------ EXTRACT TO READ ------

- Nuqui, Xandra;
- Casalino, Lorenzo;
- Zhou, Ling;
- Shehata, Mohamed;
- Wang, Albert;
- Tse, Alexandra;
- Ojha, Anupam;
- Kearns, Fiona;
- Rosenfeld, Mia;
- Miller, Emily;
- Acreman, Cory;
- Ahn, Shirley;
- Chandran, Kartik;
- McLellan, Jason;
- Amaro, Rommie
The full-length prefusion-stabilized SARS-CoV-2 spike (S) is the principal antigen of COVID-19 vaccines. Vaccine efficacy has been impacted by emerging variants of concern that accumulate most of the sequence modifications in the immunodominant S1 subunit. S2, in contrast, is the most evolutionarily conserved region of the spike and can elicit broadly neutralizing and protective antibodies. Yet, S2s usage as an alternative vaccine strategy is hampered by its general instability. Here, we use a simulation-driven approach to design S2-only immunogens stabilized in a closed prefusion conformation. Molecular simulations provide a mechanistic characterization of the S2 trimers opening, informing the design of tryptophan substitutions that impart kinetic and thermodynamic stabilization. Structural characterization via cryo-EM shows the molecular basis of S2 stabilization in the closed prefusion conformation. Informed by molecular simulations and corroborated by experiments, we report an engineered S2 immunogen that exhibits increased protein expression, superior thermostability, and preserved immunogenicity against sarbecoviruses.

------

• YOUR GOAL: Using the abstract above, explain why S2 is considered a promising basis for a vaccine and what has limited its use. Answer in one to three sentences.

------ PROVIDED MATERIAL ------

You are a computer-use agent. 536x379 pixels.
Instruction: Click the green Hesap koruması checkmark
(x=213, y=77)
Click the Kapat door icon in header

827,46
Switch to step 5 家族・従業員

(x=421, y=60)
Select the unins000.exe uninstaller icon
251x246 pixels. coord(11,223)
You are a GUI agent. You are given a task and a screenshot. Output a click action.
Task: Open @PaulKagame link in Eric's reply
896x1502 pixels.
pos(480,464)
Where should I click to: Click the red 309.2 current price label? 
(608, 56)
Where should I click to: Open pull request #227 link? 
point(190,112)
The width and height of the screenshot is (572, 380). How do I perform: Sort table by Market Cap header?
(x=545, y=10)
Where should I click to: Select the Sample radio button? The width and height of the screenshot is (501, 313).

------

• RESPONSE FOR THIS EXERCISE: Variants of concern accumulate most of their sequence changes in the S1 subunit. S2, by contrast, is the most evolutionarily conserved region of the spike and can elicit broadly neutralizing and protective antibodies. Its use as an alternative vaccine strategy has been hampered by its general instability.